Taking a brief moment to hand out a random factlet, let us turn from space navy to wet navy. Old school wet navy.
Did you know that the most widely used rig back in the days of sail, especially by the Alatian fleet, the largest both mercantile and military and which went on to form the core of the Imperial fleet, was a variation on what on Earth is called the junk rig?
(Well, no, you didn’t, because I’ve only just told you. It was a rhetorical question.)
Using bamboo battens and silk sailcloth, even, for a very Eastern flavor for the Earth reader.
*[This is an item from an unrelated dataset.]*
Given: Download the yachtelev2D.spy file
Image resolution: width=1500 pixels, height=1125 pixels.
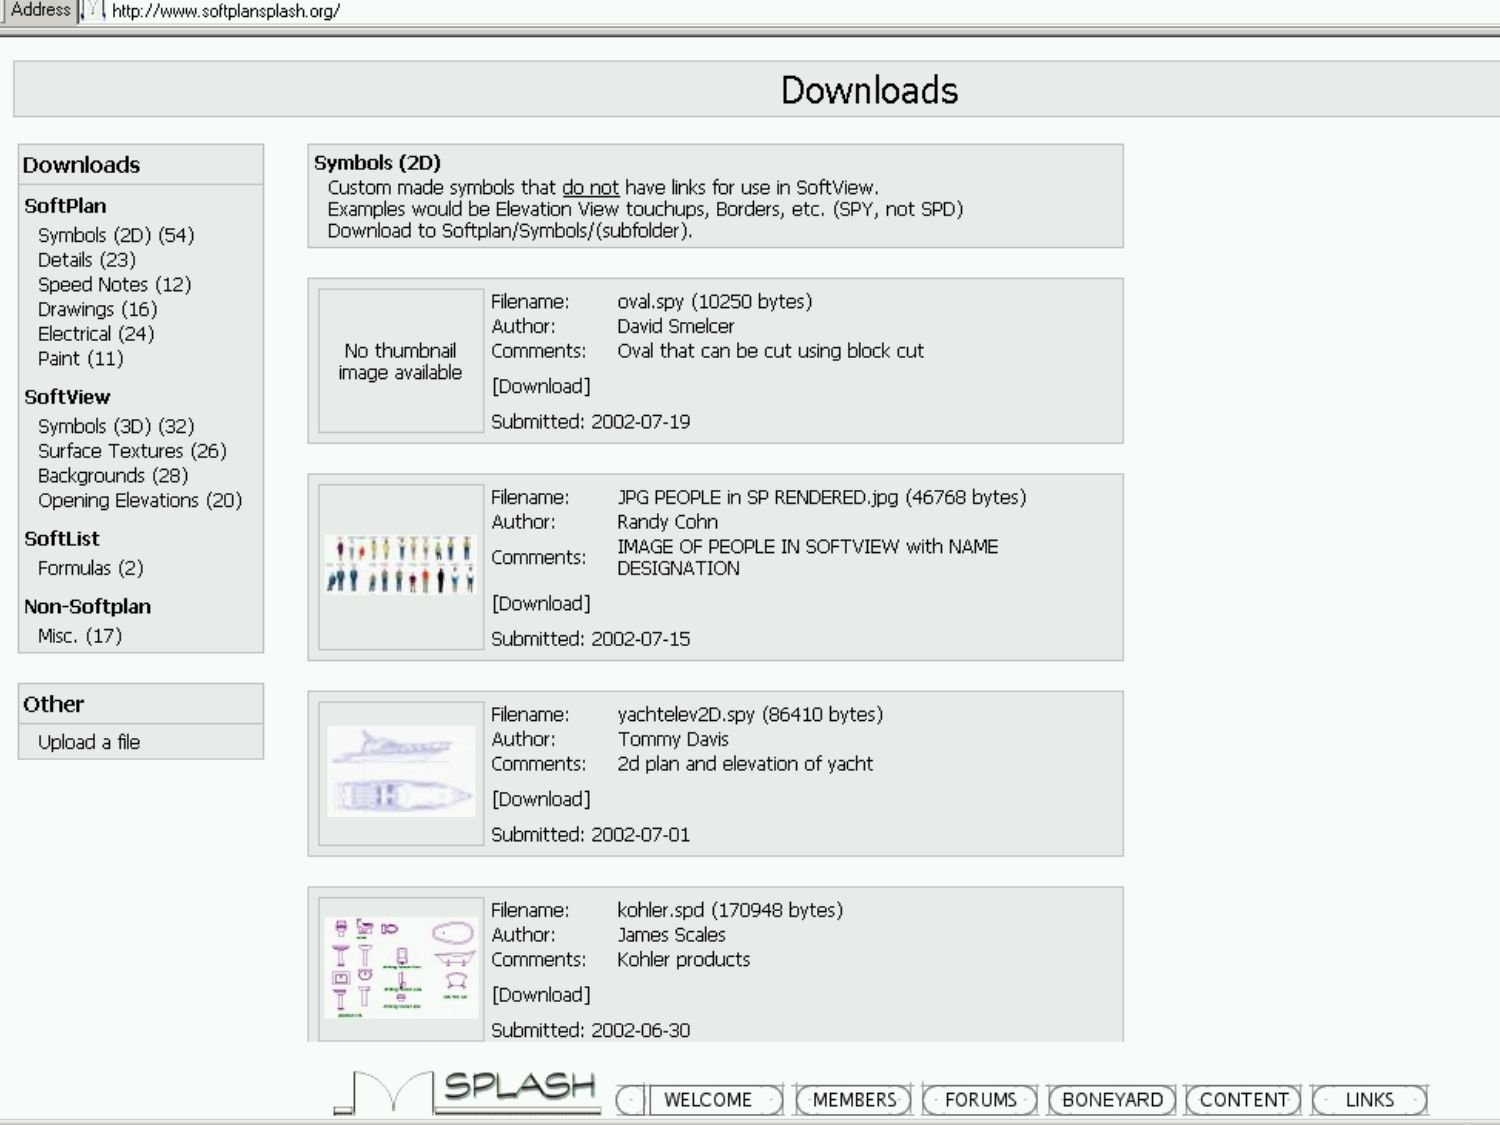Looking at the screenshot, I should click(x=541, y=799).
The chief experimenters with alternate rigs and modifications to the standard junk rig were the actual Alatian Navy, principally because the major flaw in the junk rig is its difficulty in sailing close-hauled (i.e., close to into the wind), but in contrast, it’s exceedingly efficient at sailing with the wind, and requires – always a consideration – a rather smaller crew to manage it than a typical western rig.
With careful attention to hull design, too, the eventual junk-rigged clippers and windjammers of the Alatian merchant fleet ruled the ocean trade up to, and even into, the steam era: as their sailors would cheerfully point out, the trade winds were very reliable, and given that, that a good rig could deliver as much or more power than steam could, and also that it didn’t require all that fuel taking up space that could contain earning cargo kept the sailships in business, and in many cases those which carried steam engines used them as an auxiliary power source only, for when the wind failed.
(Why this digression into nautical history? I have no idea. But I found it an interesting piece of the universe, and so I wrote it down.)